Teaching Hub

Webcameras that Facilitate Better Conversations Virtual Guests: Perhaps “OWL” Being See You…??

by Nathan Loewen, Department of Religious Studies

What is this?

Have you tried using a basic computer web camera to capture conversations in a classroom? Prof. Loewen has experimented with dozens of methods since 2009. With the arrival of the REL digital lab at UA’s Department of Religious Studies in 2021, things have changed.

Among the digital tools being collected by Prof. Jeri Wieringa is the OWL Pro, which is a 360-degree camera, mic, and speaker combined into one device. Joe Defrank, an REL graduate student in Loewen’s seminar REL522, brought the OWL to Loewen’s attention. The seminar course schedule involved seven virtual class visits from contributors to a forthcoming volume being edited by Prof Loewen.

Using the OWL camera was easy! (which is likely related to its cost…!) The OWL camera was placed in the middle of the seminar table and plugged into the classroom computer via USB cable. After starting the classroom computer’s videoconferencing program, the program’s camera and mic options were set to the OWL camera and microphone. That’s it (assuming the virtual guest has a link to the videoconference!)

The unique feature of the device is that it does the following simultaneously:

  1. Shows a panoramic view of the entire room to others on the call.
  2. Detects who is speaking in the room, and shows images of them to those on the call.
  3. Focuses the mic to deliver only the audio of whoever is speaking in the room.
  4. Delivers high-quality audio of the other person to the entire room.

Why have virtual guests?

Prof. Loewen has a long-standing interest in using online tools as portals to open classrooms to worlds outside their walls in real-time. Making these connections seemed relevant for teaching the fall 2021 seminar “Power and Persuasion,” which aims to examine how institutional and academic politics are shaping social forces in the production of scholarship.

Since he just submitted an edited volume manuscript on these issues to an academic publisher, Loewen focused the seminar on examples drawn from issues concerning the philosophy of religion. How does “philosophy of religion” take shape as a field of scholarly inquiry? How do institutional and academic structures maintain the field’s status quo? What are the possibilities for constructive, scholarly responses to critiques of the field? To add a contemporary dimension to the seminar, Loewen combined the conventional, text-based approach of reading with virtual visits from scholars actively engaged with these questions.
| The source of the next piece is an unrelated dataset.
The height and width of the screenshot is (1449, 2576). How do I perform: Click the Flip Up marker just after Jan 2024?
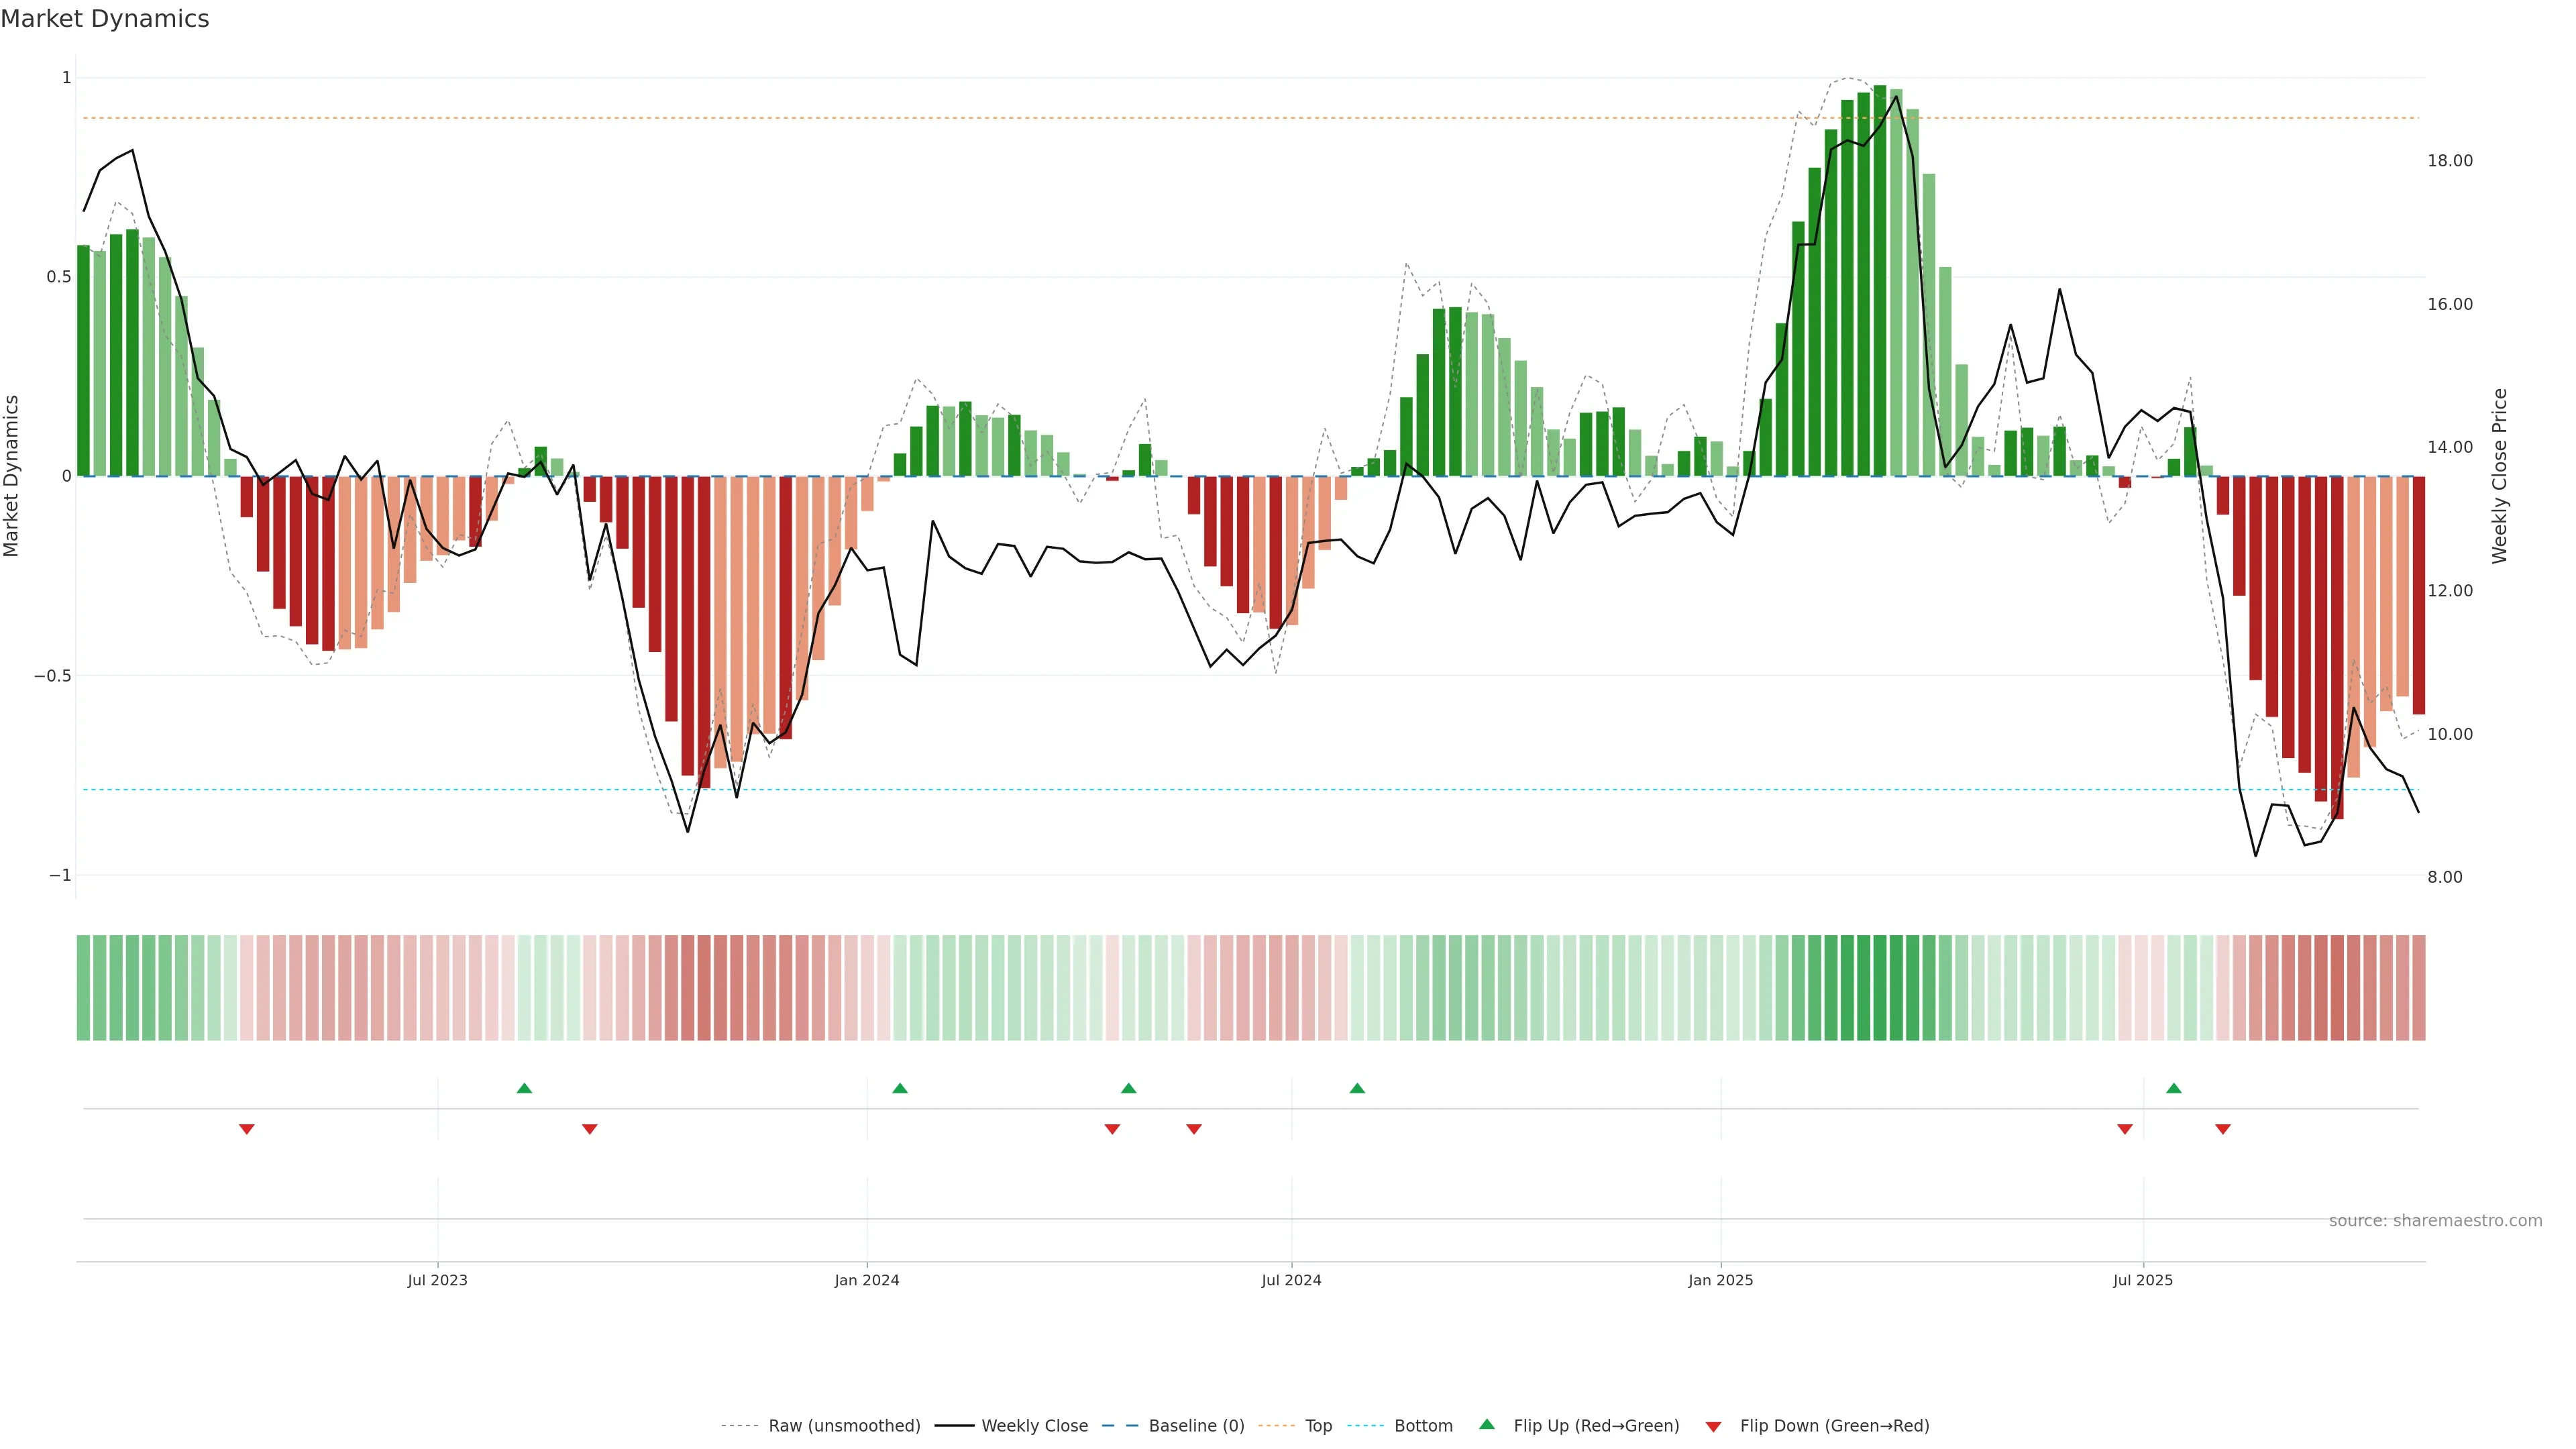click(900, 1088)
For seven weeks in the semester, students read published and unpublished texts from seven scholars who participate in the Global-Critical Philosophy of Religion project. In the week prior to each visit, the class commented on the texts inside Blackboard Learn using Hypothesis to collectively identify questions and concepts for discussion. For 30 minutes prior to the visitor’s “arrival,” the seminar focused on prioritizing the questions and issues for discussion, after which the students engaged in a deliberate, yet free-flowing discussion with a contemporary philosopher.

The guest list included the following:

The vast generosity and goodwill of these scholars to spend yet another hour online cannot be underestimated. The OWL camera certainly brings some relief to the exhaustion of videoconferencing, if not only because it enables people to converse with a room of people rather than squares on the screen.